Currently the civil organization Movimiento Ciudadano para la Integración Centroamericana (Citizen Movement for Central American Integration) founded in 2014 actively seeks Central American reunification, having chapters in El Salvador, Guatemala, Honduras (in addition to some local chapters), Nicaragua, and in the Central American diaspora (Australia, Italy, Spain, and the United States), but not in Costa Rica. These chapters are known as "state councils".

The first politician to come up with this idea was General Augusto César Sandino from Nicaragua, and the first political figure in modern times to propose a unification of Central America, including Panama, is President of El Salvador Nayib Bukele.

History
Attempts to restore the Federal Republic of Central America have existed since its dissolution. One of the best known cases was when the liberal Guatemalan President Justo Rufino Barrios, with the support of Honduras and the United States, tried to re-establish the Central American Federation in the so-called Intentona de Barrios, but that ended with his death in the Battle of Chalchuapa.

During the 20th century, it was mainly leftist forces that would propose the reunification of Central America into a single political unit. In 1925, the Central American Socialist Party was founded in Guatemala by Farabundo Martí and other Salvadorans in exile, and would later also operate as the Central American Communist Party. In the 1970s, the Central American Workers' Revolutionary Party, particularly active in El Salvador and Honduras, would emerge.

On September 12, 1946, a meeting of heads of state took place in Santa Ana, El Salvador, where the Santa Ana Agreement between El Salvador and Guatemala was signed.
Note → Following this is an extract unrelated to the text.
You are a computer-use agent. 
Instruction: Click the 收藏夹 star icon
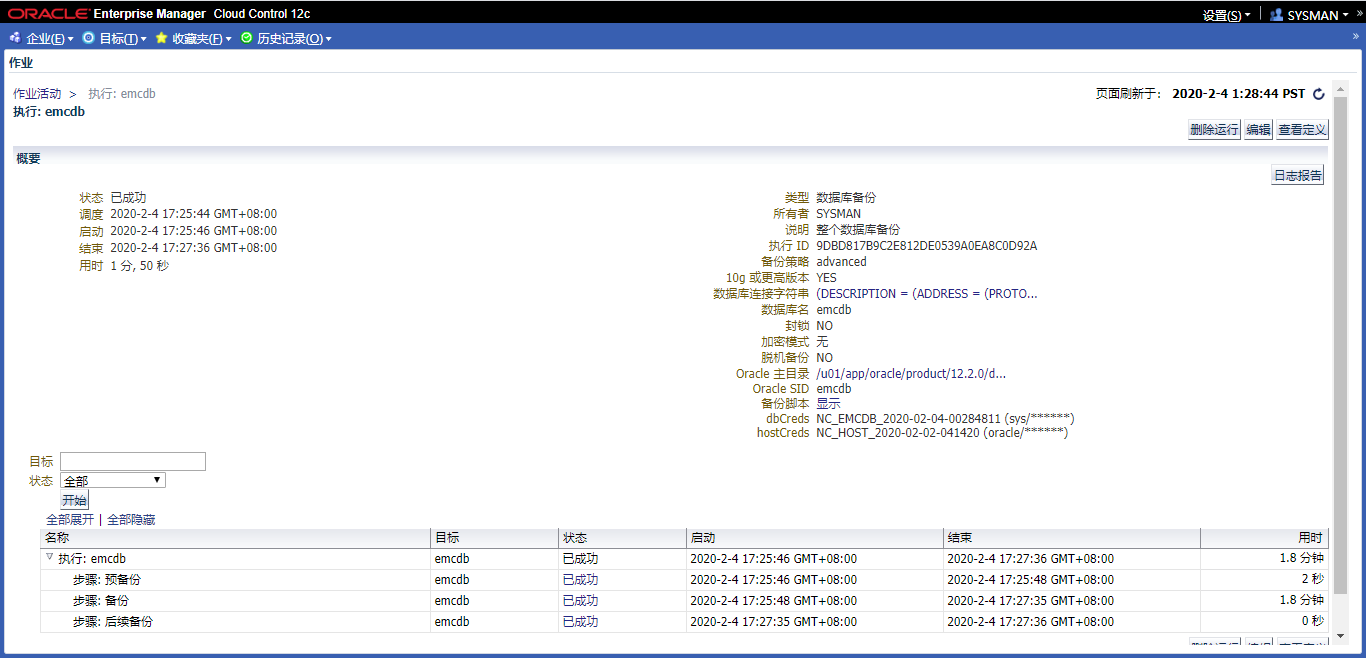click(x=161, y=38)
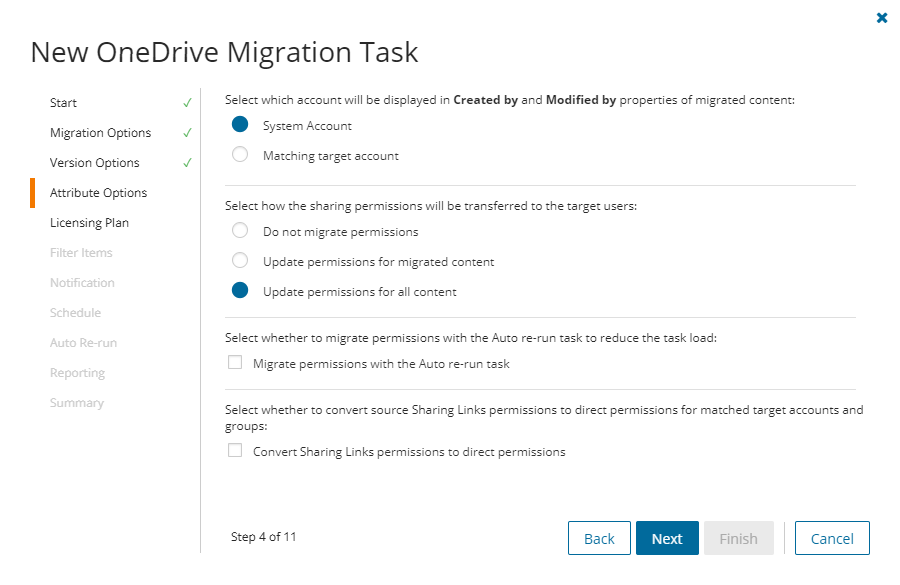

The two countries agreed to study the conditions that will allow the political unity of Central America through a Commission composed of three persons appointed by each of the governments subscribed to the agreement. The agreement was left open for the accession of Costa Rica, Honduras and Nicaragua. This was ratified by El Salvador on November 19.

Some of the parties that still actively propose Central American reunification are the Movement to Socialism of Honduras, the new Central American Socialist Party and the Workers' Party of Costa Rica.

In recent years, Salvadoran President Nayib Bukele has put forward calls for pursuing a deeper regional integration, eventually resulting in a modern Central American unified nation.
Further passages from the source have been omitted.